The linkage between Hg- and antibiotic-resistant genes appears to be connected to the presence of integron-associated integrases in the vicinity of the mer operon present in certain transposon families, which can integrate a number of antibiotic-resistant genes. They occur together both in plasmids and chromosomes (Pal et al. 2017). We found that the number of antibiotics to which each strain was resistant to was higher in merA positive strains (Supplementary Fig. S7 and Supplementary Table S6), although no correlation with the presence of plasmids was observed.

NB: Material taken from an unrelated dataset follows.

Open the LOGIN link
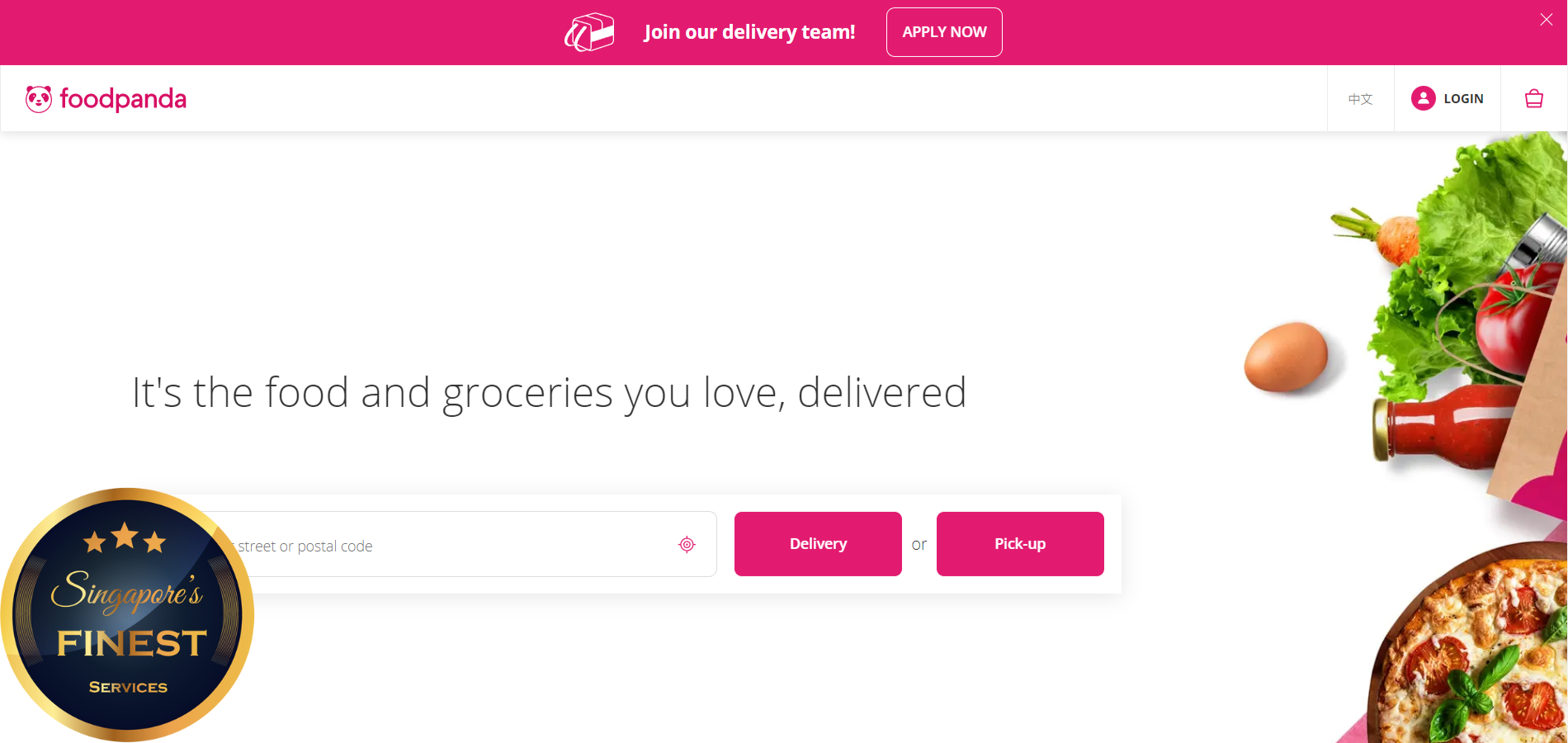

This is consistent with the results of a broad analysis of genomes in the databases showing that the presence of metal/biocide-resistant genes was more frequent in chromosomes (15%) than in plasmids (1.2%) retrieved from polluted environments, where the co-occurrence of these metal-resistant genes with antibiotic-resistant genes was detected (Pal et al. 2015). Hg-resistant linkage to mobilizable elements such as transposons, and especially transposons related to the Tn21 family, appears to be an ancient characteristic (at least 8,000 years old). Its links with antibiotic resistance only which appeared in the “post-antibiotic era” and seem to have colonized all types of niches (Pal et al. 2017). Furthermore, transposons can be integrated in plasmids, so increasing their mobilization potential (Hall et al. 2015). Although we did not investigate the possible presence of transposons in our isolates, we did observe a high identity between retrieved merA sequences of the isolates belonging to the same taxonomic group. The low frequency of merA gene transfer between the genetically distant strains observed (Supplementary Table S2) suggests that although horizontal gene transfer played an important role in the dispersal of the mer operon in these Amazonian microbial communities, genetic barriers might be limiting gene transfer between taxonomically distant groups.

Two strains, Pseudomonas sp. TP30, isolated from superficial sediments in CP (Tarapacá), and Burkholderia contaminans TR100, isolated from CR interstitial sediments (Taraira), showed higher resistance than the remaining isolates. The characterization of the Hg transformation capacities of these strains showed they strongly induced the merA operon in the presence of Hg in a manner that was dependent on the metal concentration up to a best-tolerated level (60 mg L−1 HgCl2); induction of merA resulted in a significant Hg reduction in the cultures. The potential of these promising strains in remediation strategies applicable to the Amazon Forest region is currently under evaluation.